One of those films that feel enough like they could have been made up on the spot (a two sentence plot scribbled on a napkin tucked on a random selection of tin-pan alley scores lazily being handed around at a dinner party) to let one forget that they in fact have been made to death.

Welcome to Sudden Death, Dallas Jackson, 2020

Relaxed feel, some good performances and at times actually funny... so a pretty decent way to spend one's time if one accepts the fact that cinema is dead (managing to forget that the Hyams film exists might help, too). By now I indeed believe it is, but I guess I'm still not ready to accept all of the consequences. Anyway, before the switch to digital a film couldn't even look half as dull as this one even if it tried very, very hard.

Debt Collectors, Jesse V. Johnson, 2020

Runs smoothly on the considerable charms of the protagonists, but feels somehow much less specific than the first one. I guess the problem might be that it is a bit too content with being just a sequel, another job for the guy, while not really being interested in accumulating detail. The relaxed and resigned attitude is a given now and no longer tied to a specific place.

Still much to love, not the least an out of nowhere over the top performance by (I think) Charity Collins during the final shootout. She was born to blast away and the camera can't get enough from her doing so.

Blood Father, Jean-Francois Richet, 2016

A French production that believes more in American cinema than pretty much every recent American film I've seen over the last few years. A cinema of dusty, sun-burnt pulp archetypes, pretty ridiculous at times and without even a hint of irony to counteract the ridiculousness, but maybe that's the only way a story like this can work these days.

Tough little cookie Erin Moriarty may be even better than Gibson, though Gibson himself is pretty great, too: totally comfortable with embodying America's unenlightened self-image, obviously more interested in being a badass than a movie star (a clear sign: how long it takes for him to shave off his beard). The man obviously has issues to work through and Richet provides just the right kind of energetic post-Peckinpah genre nastiness to help him get back in the saddle.

Pretty much exactly the film LAST BLOOD should've been, too.

Acts of Vengeance, Isaac Florentine, 2017


Strange film. A straight-forward revenge tale unnecessarily and uneasily told through flashback, burdened with lots of pop-philosophical background noise and especially awkward voice-over... Quite a bit of misguided ambition, but also a sense of commitment normally completely foreign to a film like this (even to the still way too few other Florentine films I've seen; all of them better in what they do, but this one feels closer to his heart).

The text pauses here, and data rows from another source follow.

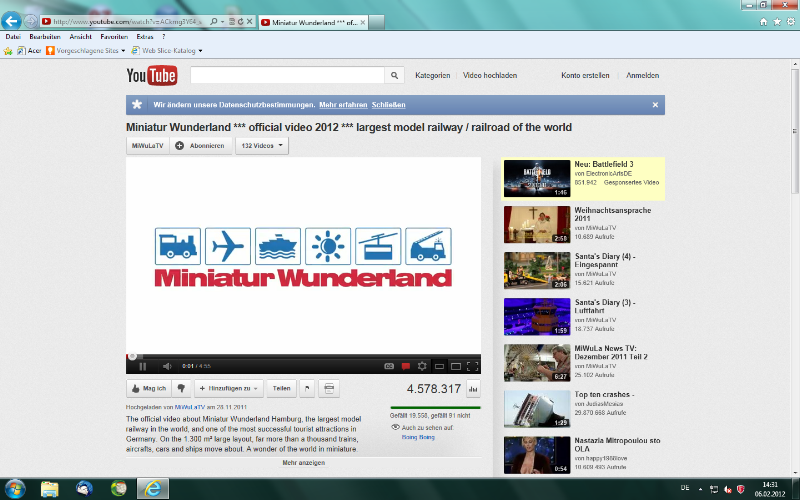The width and height of the screenshot is (800, 500).
Task: Mute the video player volume
Action: 167,366
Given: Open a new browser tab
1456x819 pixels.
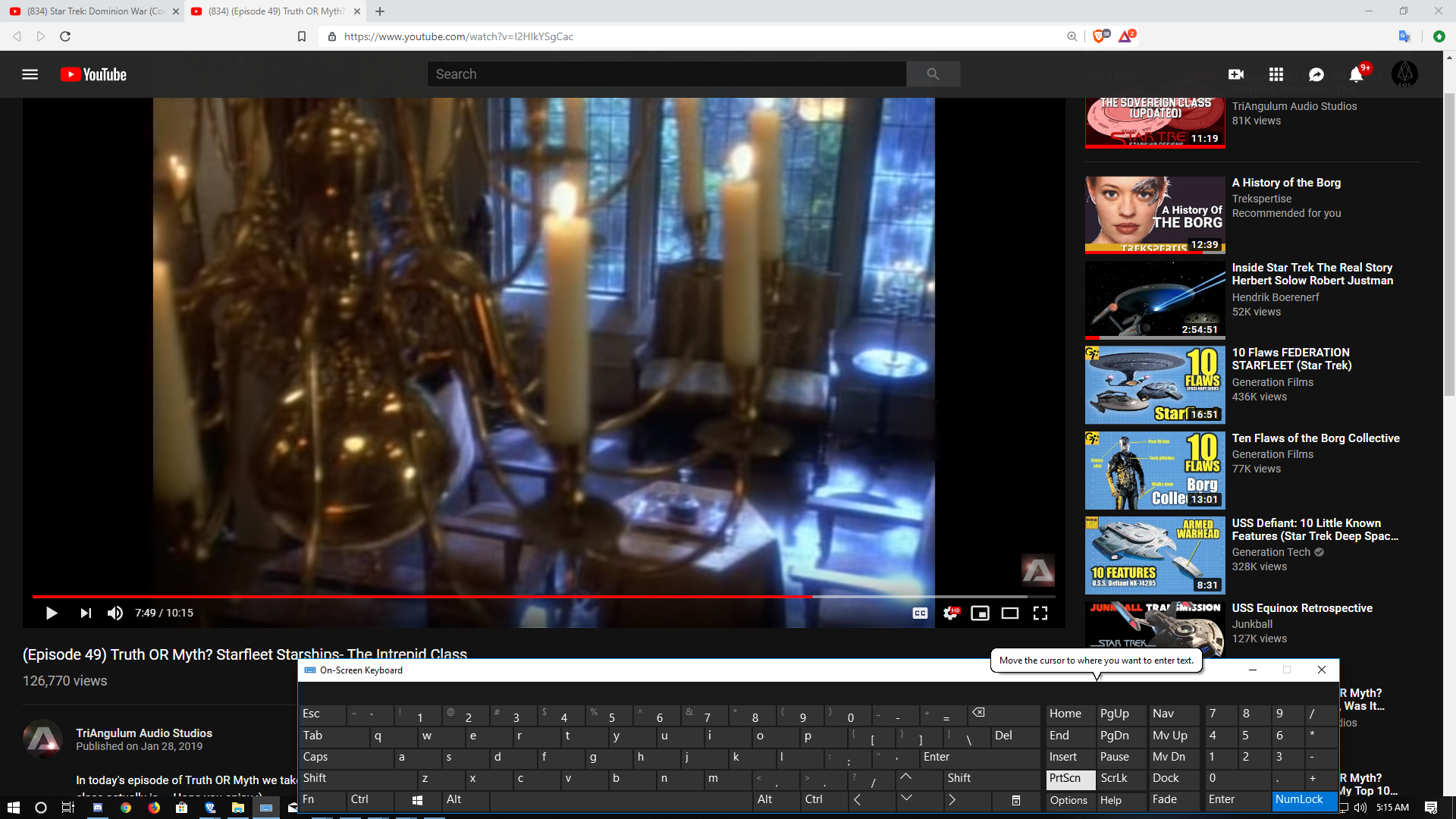Looking at the screenshot, I should [380, 11].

Banderas never seems quite comfortable with his role, the whole film could almost be described as him trying out different poses, but no, nothing really fits, neither the Fight Club masochism nor the training montage nor the spiritual redemption mechanics. The best part probably is him stopping to speak and turning into a sulky child, being mothered by Paz Vega, but only because this allows him to rest for a while. In the end nothing helps: He just can't be transformed into one of those aging, scarred b-movie vigilantes. Something about his eyes, his still way too handsome face, about his anger never quite ceasing to look like a stage trick, purely performative.

New Moon, Marilou Diaz-Abaya, 2001

Trying to find a cinematic handle on the Moro conflict. Feels a bit unformed at first, there are some jarring stylistic diversions throughout and the discursive elements are a bit forced (with every major character a stand-in for either an ethnic-religious group, a political stance towards war, or both), but all of this mostly fades away during a long, hope- and aimless walk through the jungle. In the end this is all about trying to make tangible, even if only a little bit, what it means to exist, as a live, hurting, loving body, under a perpetual regime of civil war. Great close-ups.

The Green Slime, Kinji Fukasaku, 1968


Was a bit disappointed by the space opera part in the beginning, probably mostly because an MGM-Toei co-production obviously can't keep up with all the Ishiro Honda films I've seen lately when it comes to miniature works and pulpy matte paintings. Once everything is confined to the space station, this is a blast, though. Fukasaku's lively (and slightly pervy) direction, the bonkers monster design, the Horton and Jaeckel reluctant bromance... A film that knows how to milk a premise.

Adultery, Lino Brocka, 1984

Brocka soap opera about individual desire being shaped, channeled and thwarted by the hard power of economics and the soft power of family relations. In the end, male stubbornness and female adaptivity are just two equally inadequate reactions to a state of continuous societal breakdown.

A bit frustrating in its insistence on dramaturgic ploys like the courtroom scenes or the double life routine: Brocka knows how to make stuff like this work on a superficial level but has no interest whatsoever in turning it in something meaningful, so a lot of this is just treading water. Still, Vilma Santos is pretty good, especially in the domestic scenes with Salvador. Also, there are quite a few striking strictly observational scenes like the prisoners hanging out during work breaks, just a bunch of exhausted organisms without any kind of meaningful, self-determined agency, a ground zero of body politics.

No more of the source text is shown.